Uno sguardo intenso e per un momento il ricordo di quella sintonia provata sotto la superficie del lago tornò a farsi concreto e le paure, le tensioni della vita si azzerarono in una sensazione di sciocca beatitudine.
- Che facciamo? Torniamo a palazzo? – chiese lui per interrompere il sogno di una intimità che sapeva impossibile a concretizzarsi e che iniziava a sconvolgerlo.
Oscar fece spallucce, distogliendo lo sguardo da lui come se il legame invisibile creatosi là sotto si fosse sciolto come le estremità di un scivoloso nodo di seta.
- Ma no, restiamo ancora un po’, il tempo di asciugarci. – propose atona.
- Approvo. - disse lui lasciandosi crollare sull’erba, pancia all’aria.
- Bene. - commentò lei imitandolo, ma senza energia.
- Bene. - sospirò lui, riponendo con quella parola desideri e sentimenti che avrebbe represso per molti anni.

***

14 luglio 1789

Stava morendo. Era una cosa che capiva, che sentiva naturalmente, nonostante gli amici al capezzale la incitassero a resistere, mentendo anche a loro stessi; era una cosa di cui non poteva fare e rifare esperienza, ma sapeva che era arrivato il momento: lo riconosceva e ci si arrese.

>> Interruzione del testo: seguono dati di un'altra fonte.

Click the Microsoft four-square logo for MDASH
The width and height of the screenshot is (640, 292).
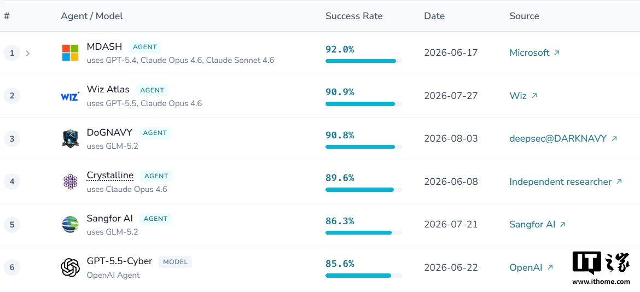pos(70,52)
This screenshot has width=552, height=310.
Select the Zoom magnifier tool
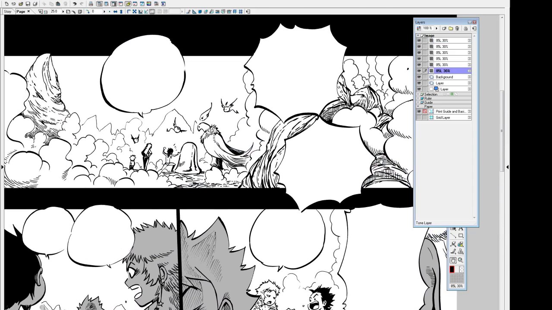[460, 260]
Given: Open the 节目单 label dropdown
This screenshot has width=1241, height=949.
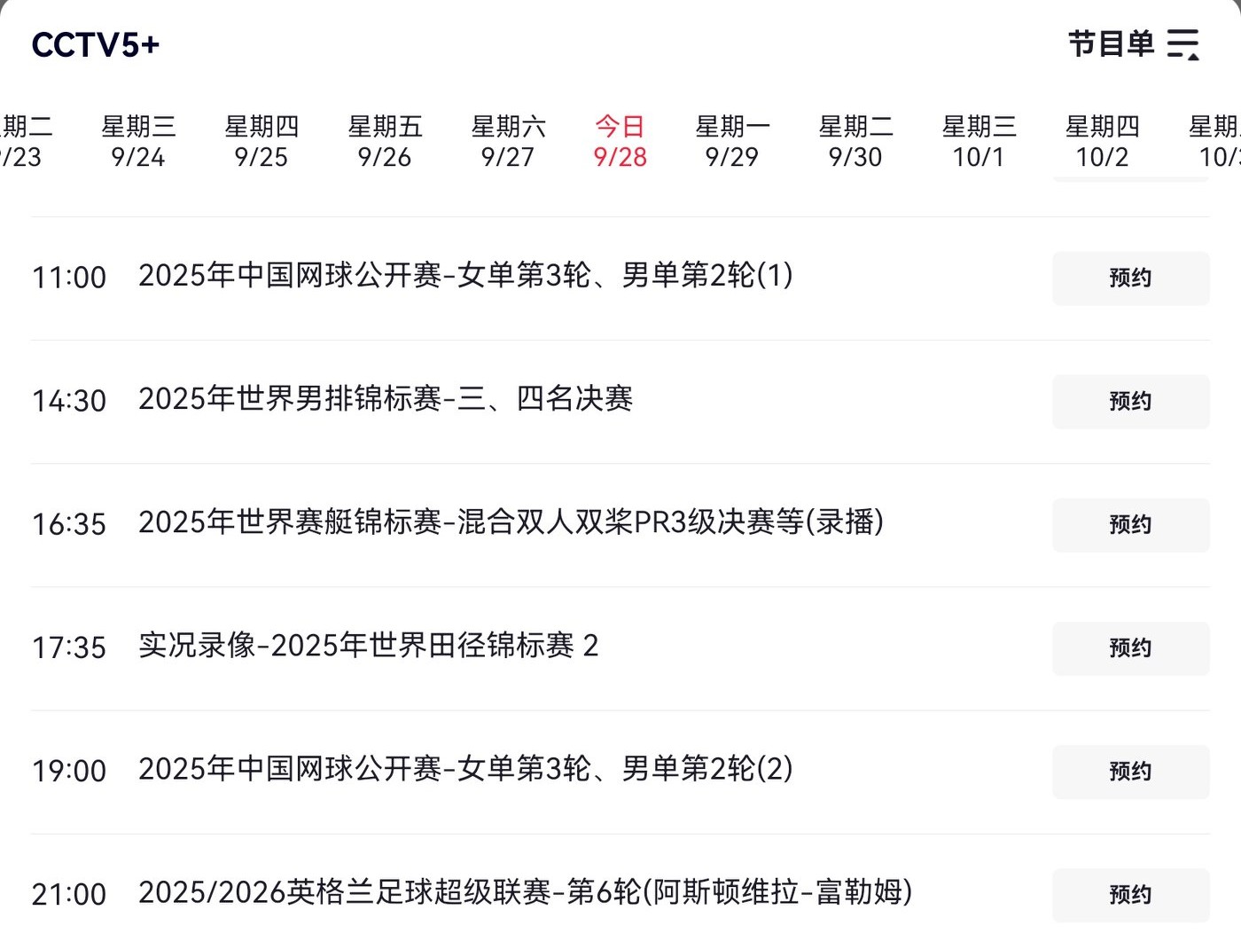Looking at the screenshot, I should (1111, 44).
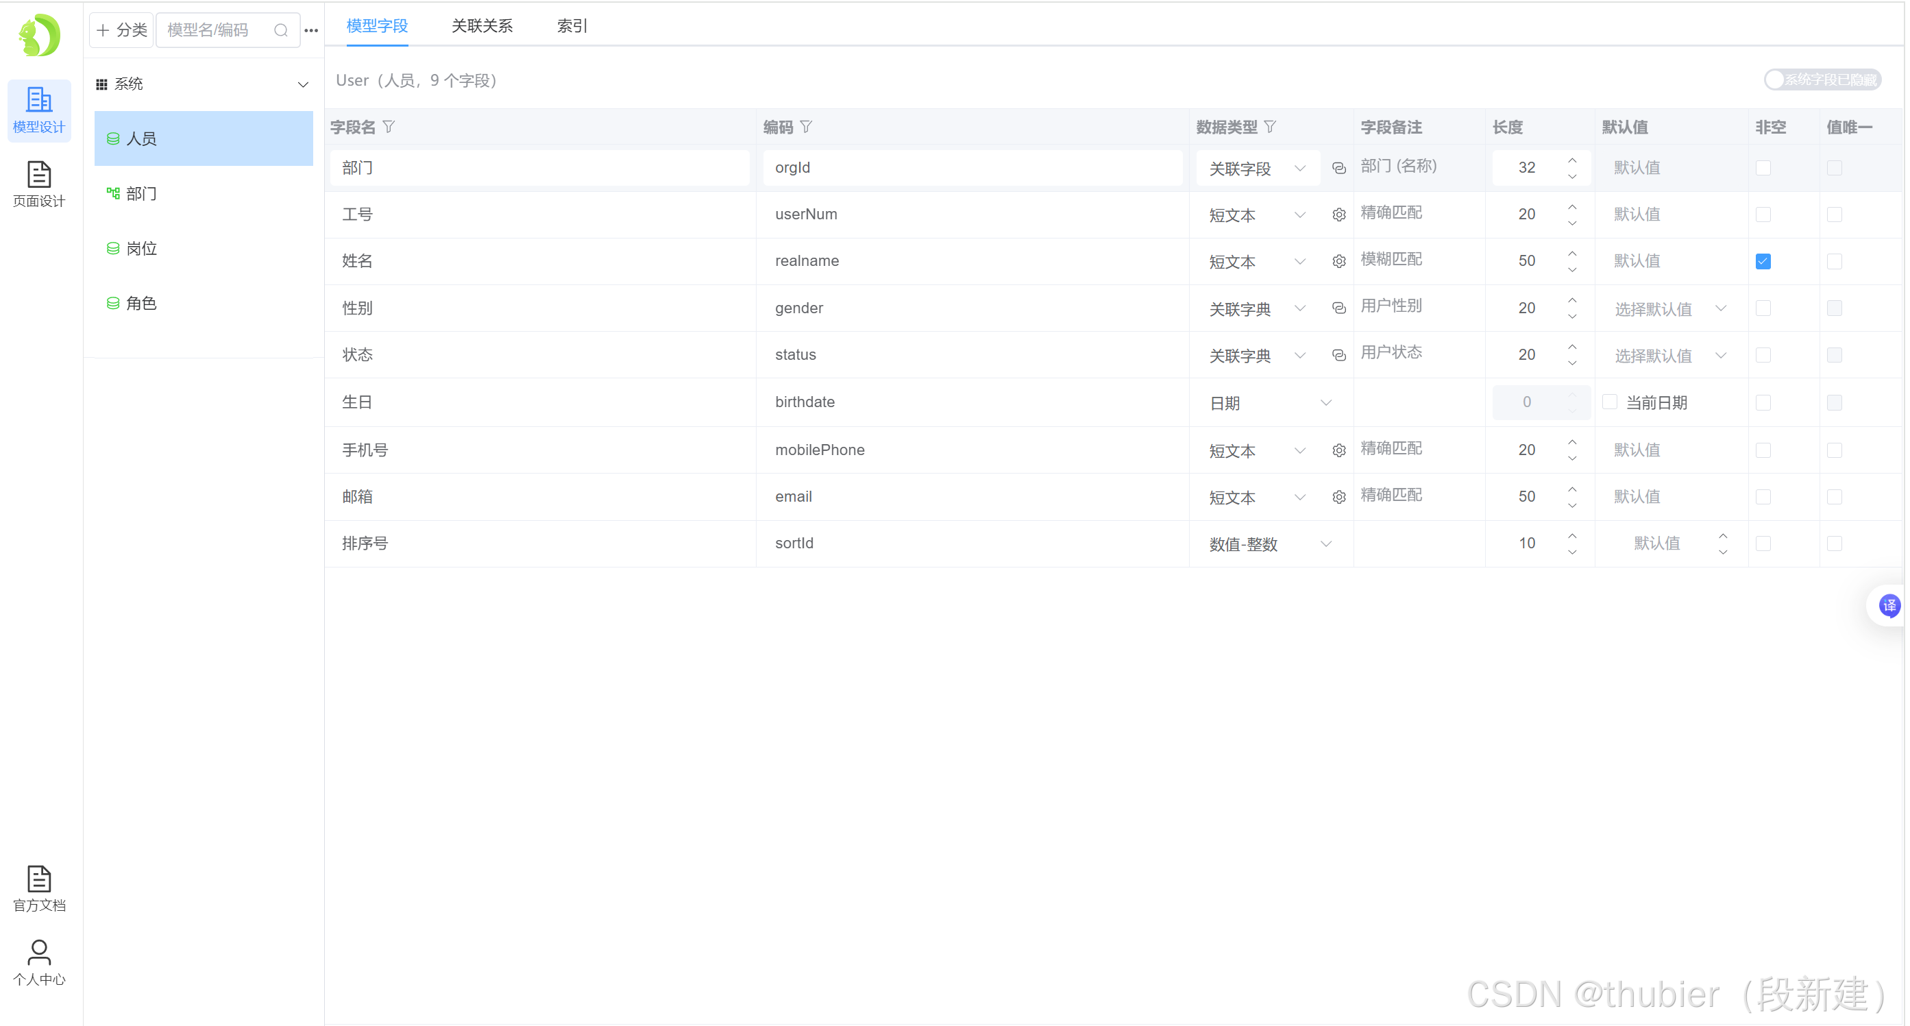Viewport: 1910px width, 1026px height.
Task: Open 选择默认值 dropdown in 状态 row
Action: pos(1670,356)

La vista le si appannò, chiuse gli occhi e rivide mentalmente le stelle indicibilmente vivide di quella loro unica notte, le lucciole numerose e brillanti; poi calò in un silenzio irreale, ovattato, in un torpore benvenuto, invitante dopo l’orrore di quei giorni ed il desiderio di abbandonarsi in quella pace la pervase.

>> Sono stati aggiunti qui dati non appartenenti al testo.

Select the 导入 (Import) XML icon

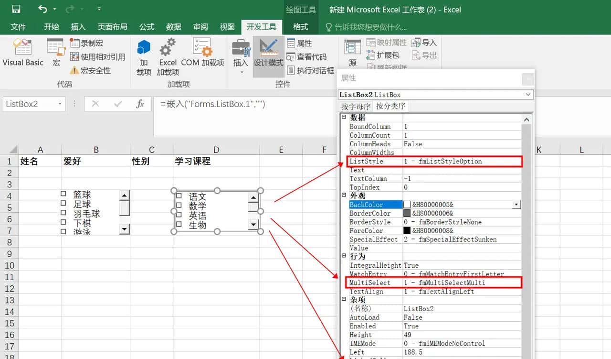424,43
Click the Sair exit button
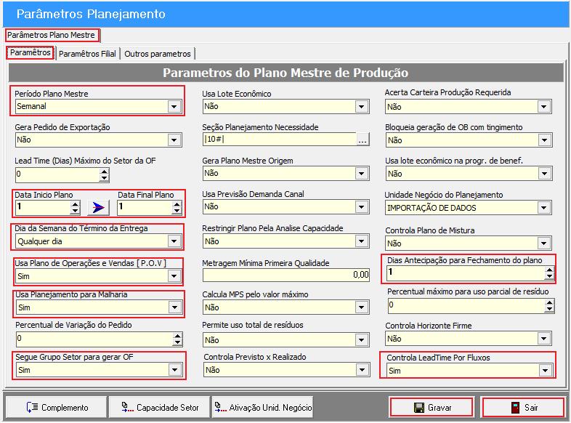This screenshot has height=423, width=571. point(523,408)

Ma il benessere durò poco trasformandosi repentinamente in un freddo mai tanto freddo; ed arrivò la paura della solitudine assoluta, dell’ignoto, con l’assenza di lui, di lui che prima c’era sempre stato, rassicurante, di lui che mancava terribilmente e faceva male come quell’assenza di respiro, come la fame d’aria, come sottacqua quel giorno al lago quando aveva fatto i conti con sé stessa senza però farne né parola né tesoro. Stava abbandonando la vita, dove la fortuna le aveva concesso la possibilità di avere tutto ciò che desiderava, sebbene ciò che aveva a lungo desiderato non coincidesse con ciò di cui aveva realmente bisogno, bisogno come l’aria. E poi, attraverso il velo, inaspettatamente lo vide. Lui, oltre il pelo dell’acqua, che l’attendeva con quel suo sorriso rasserenante.

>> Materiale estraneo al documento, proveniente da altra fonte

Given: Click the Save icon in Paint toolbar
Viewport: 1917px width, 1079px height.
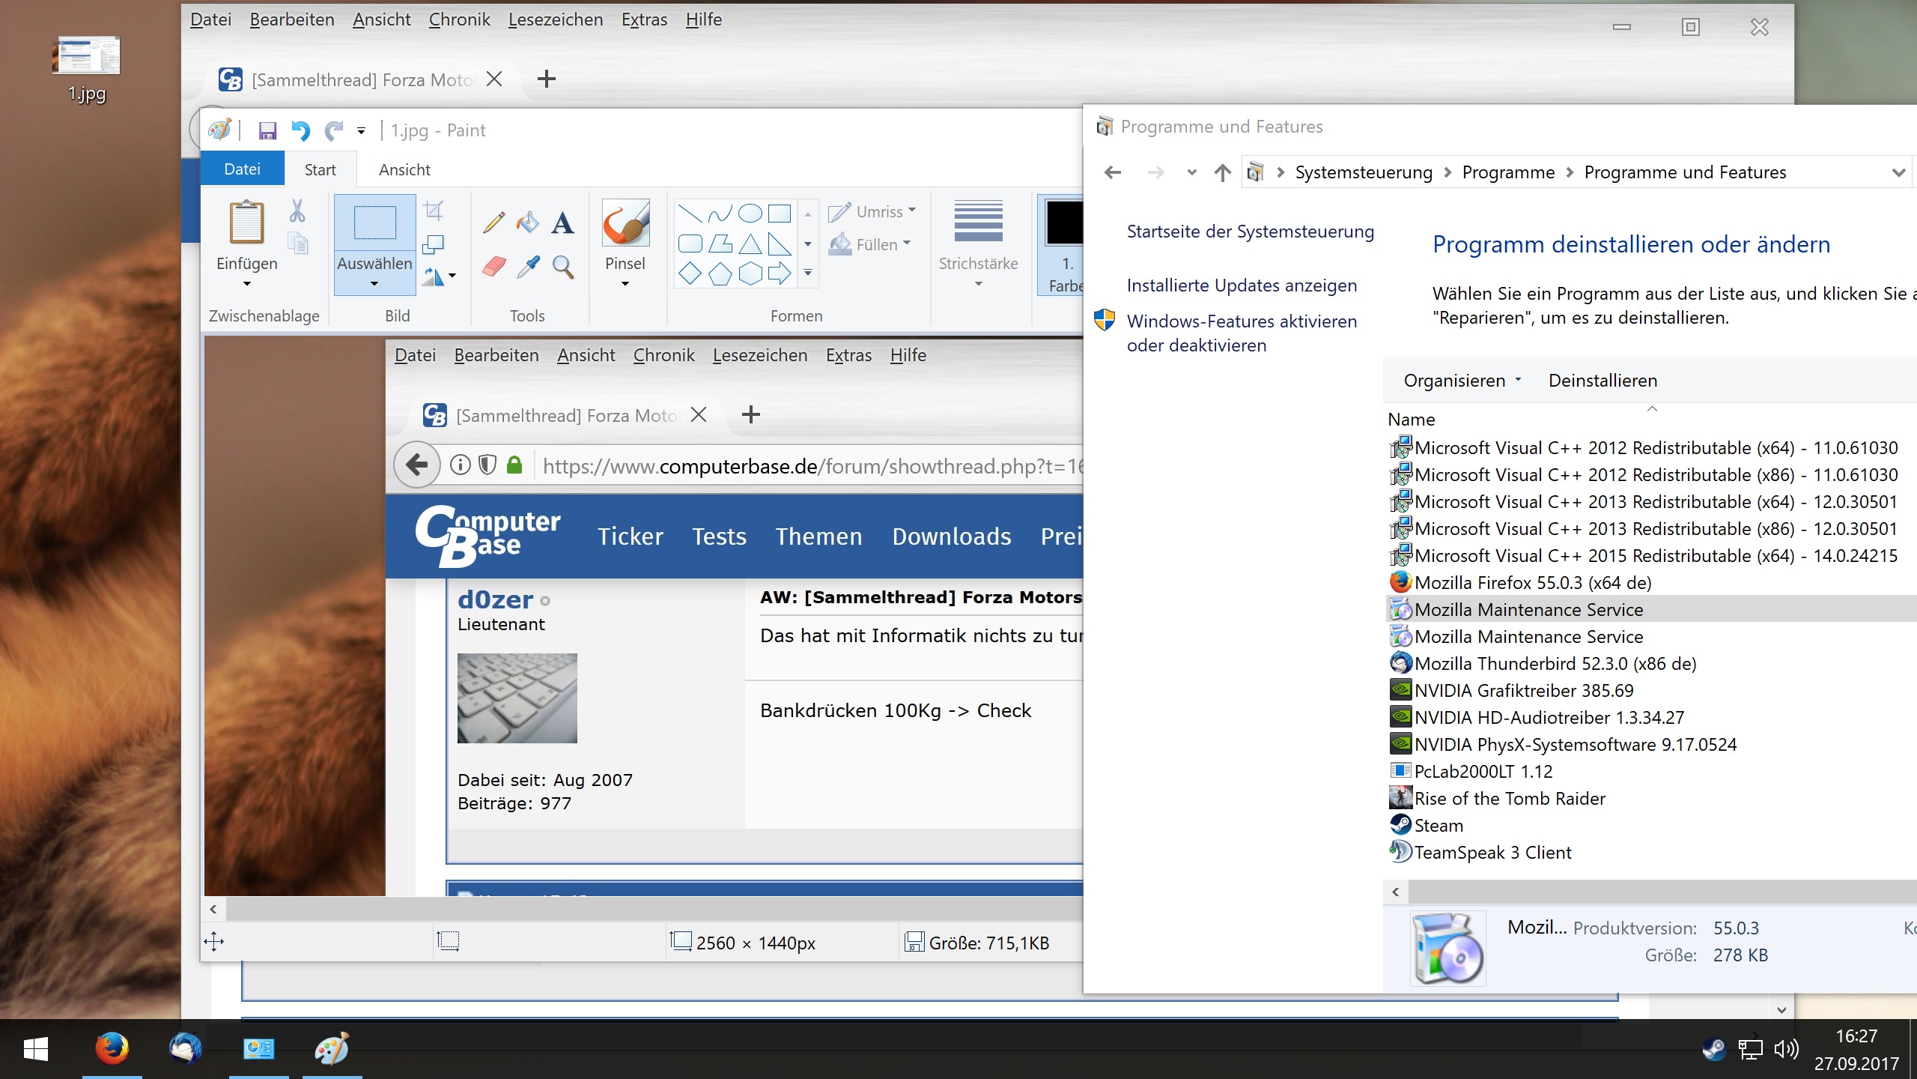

Sorrise anch’essa e si lasciò andare, il corpo senza più peso, di nuovo senza più freddo né dolore, senza più nulla di importante dietro di lei, consapevole che lì dove l’aria mancava non era più il suo posto, che il tempo era scaduto. Sciolse le resistenze, si arrese alla forza che la sospingeva fuori dal corpo, le membra molli e si lasciò sollevare verso la luce.
Un’apnea. Solo il tempo di un’immersione in apnea e sarebbe stata ancora con lui in quel nuovo mondo che le persone chiamano aldilà dove il respiro non le sarebbe mai più mancato.